-- Task prompt --
Reproduce all the entries precisely.

-- Dataset excerpts --

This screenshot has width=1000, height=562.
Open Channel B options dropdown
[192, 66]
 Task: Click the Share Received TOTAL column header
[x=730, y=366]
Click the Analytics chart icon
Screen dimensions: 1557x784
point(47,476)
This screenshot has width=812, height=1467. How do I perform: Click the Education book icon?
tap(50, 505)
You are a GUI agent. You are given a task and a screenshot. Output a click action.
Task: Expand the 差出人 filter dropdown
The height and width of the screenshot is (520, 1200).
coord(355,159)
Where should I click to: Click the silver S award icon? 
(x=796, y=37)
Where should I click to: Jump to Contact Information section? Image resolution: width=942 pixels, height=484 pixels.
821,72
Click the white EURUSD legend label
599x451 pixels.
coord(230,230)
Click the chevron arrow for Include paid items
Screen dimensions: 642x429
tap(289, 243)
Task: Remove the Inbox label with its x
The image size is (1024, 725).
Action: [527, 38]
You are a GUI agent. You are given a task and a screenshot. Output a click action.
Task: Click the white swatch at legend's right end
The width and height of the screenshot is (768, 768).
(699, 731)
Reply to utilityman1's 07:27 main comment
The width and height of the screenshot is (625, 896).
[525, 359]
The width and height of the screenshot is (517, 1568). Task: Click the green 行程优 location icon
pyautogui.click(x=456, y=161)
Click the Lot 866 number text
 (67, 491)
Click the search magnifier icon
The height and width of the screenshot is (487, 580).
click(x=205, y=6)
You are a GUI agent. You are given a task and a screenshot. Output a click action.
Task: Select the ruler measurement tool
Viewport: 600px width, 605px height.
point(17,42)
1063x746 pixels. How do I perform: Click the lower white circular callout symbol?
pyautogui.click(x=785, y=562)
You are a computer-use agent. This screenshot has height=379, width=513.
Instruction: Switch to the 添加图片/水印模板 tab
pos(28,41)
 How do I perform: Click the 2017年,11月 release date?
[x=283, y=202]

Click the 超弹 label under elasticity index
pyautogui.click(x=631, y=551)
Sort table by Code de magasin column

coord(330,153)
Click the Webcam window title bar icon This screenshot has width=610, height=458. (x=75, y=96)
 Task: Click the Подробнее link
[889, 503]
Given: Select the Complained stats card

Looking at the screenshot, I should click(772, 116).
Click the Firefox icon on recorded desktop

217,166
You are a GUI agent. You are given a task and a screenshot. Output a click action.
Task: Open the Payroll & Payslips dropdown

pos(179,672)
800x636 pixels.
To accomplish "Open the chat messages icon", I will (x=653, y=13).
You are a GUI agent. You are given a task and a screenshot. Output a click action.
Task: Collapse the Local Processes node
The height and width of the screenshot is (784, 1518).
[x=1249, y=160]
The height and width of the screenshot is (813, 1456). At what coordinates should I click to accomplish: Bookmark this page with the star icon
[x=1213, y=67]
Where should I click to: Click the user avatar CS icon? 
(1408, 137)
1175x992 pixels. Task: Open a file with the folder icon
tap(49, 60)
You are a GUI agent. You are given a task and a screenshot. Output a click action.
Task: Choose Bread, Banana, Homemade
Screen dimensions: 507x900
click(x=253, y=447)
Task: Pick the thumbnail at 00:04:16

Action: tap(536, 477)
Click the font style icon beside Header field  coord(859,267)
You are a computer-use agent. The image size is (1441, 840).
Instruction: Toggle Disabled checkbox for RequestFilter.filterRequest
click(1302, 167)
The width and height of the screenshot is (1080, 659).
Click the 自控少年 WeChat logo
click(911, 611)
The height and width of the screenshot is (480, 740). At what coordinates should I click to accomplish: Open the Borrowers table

-- Solution for this problem --
This screenshot has width=1000, height=562.
Open Channel B options dropdown
[192, 66]
 Task: Click the Share Received TOTAL column header
[x=730, y=366]
Click the Analytics chart icon
Screen dimensions: 1557x784
point(47,476)
This screenshot has width=812, height=1467. How do I perform: Click the Education book icon?
tap(50, 505)
You are a GUI agent. You are given a task and a screenshot. Output a click action.
Task: Expand the 差出人 filter dropdown
The height and width of the screenshot is (520, 1200).
coord(355,159)
Where should I click to: Click the silver S award icon? 
(x=796, y=37)
Where should I click to: Jump to Contact Information section? Image resolution: width=942 pixels, height=484 pixels.
821,72
Click the white EURUSD legend label
599x451 pixels.
coord(230,230)
Click the chevron arrow for Include paid items
Screen dimensions: 642x429
tap(289, 243)
Task: Remove the Inbox label with its x
The image size is (1024, 725).
Action: [527, 38]
You are a GUI agent. You are given a task and a screenshot. Output a click action.
Task: Click the white swatch at legend's right end
The width and height of the screenshot is (768, 768).
(699, 731)
Reply to utilityman1's 07:27 main comment
The width and height of the screenshot is (625, 896).
[525, 359]
The width and height of the screenshot is (517, 1568). Task: Click the green 行程优 location icon
pyautogui.click(x=456, y=161)
Click the Lot 866 number text
 (67, 491)
Click the search magnifier icon
The height and width of the screenshot is (487, 580).
click(x=205, y=6)
You are a GUI agent. You are given a task and a screenshot. Output a click action.
Task: Select the ruler measurement tool
Viewport: 600px width, 605px height.
point(17,42)
1063x746 pixels. How do I perform: Click the lower white circular callout symbol?
pyautogui.click(x=785, y=562)
You are a computer-use agent. This screenshot has height=379, width=513.
Instruction: Switch to the 添加图片/水印模板 tab
pos(28,41)
 How do I perform: Click the 2017年,11月 release date?
[x=283, y=202]

Click the 超弹 label under elasticity index
pyautogui.click(x=631, y=551)
Sort table by Code de magasin column

coord(330,153)
Click the Webcam window title bar icon This screenshot has width=610, height=458. (x=75, y=96)
 Task: Click the Подробнее link
[889, 503]
Given: Select the Complained stats card

Looking at the screenshot, I should click(772, 116).
Click the Firefox icon on recorded desktop

217,166
You are a GUI agent. You are given a task and a screenshot. Output a click action.
Task: Open the Payroll & Payslips dropdown

pos(179,672)
800x636 pixels.
To accomplish "Open the chat messages icon", I will (x=653, y=13).
You are a GUI agent. You are given a task and a screenshot. Output a click action.
Task: Collapse the Local Processes node
The height and width of the screenshot is (784, 1518).
[x=1249, y=160]
The height and width of the screenshot is (813, 1456). At what coordinates should I click to accomplish: Bookmark this page with the star icon
[x=1213, y=67]
Where should I click to: Click the user avatar CS icon? 
(1408, 137)
1175x992 pixels. Task: Open a file with the folder icon
tap(49, 60)
You are a GUI agent. You are given a task and a screenshot. Output a click action.
Task: Choose Bread, Banana, Homemade
Screen dimensions: 507x900
click(x=253, y=447)
Task: Pick the thumbnail at 00:04:16

Action: tap(536, 477)
Click the font style icon beside Header field  coord(859,267)
You are a computer-use agent. The image size is (1441, 840).
Instruction: Toggle Disabled checkbox for RequestFilter.filterRequest
click(1302, 167)
The width and height of the screenshot is (1080, 659).
Click the 自控少年 WeChat logo
click(911, 611)
The height and width of the screenshot is (480, 740). At what coordinates should I click to accomplish: Open the Borrowers table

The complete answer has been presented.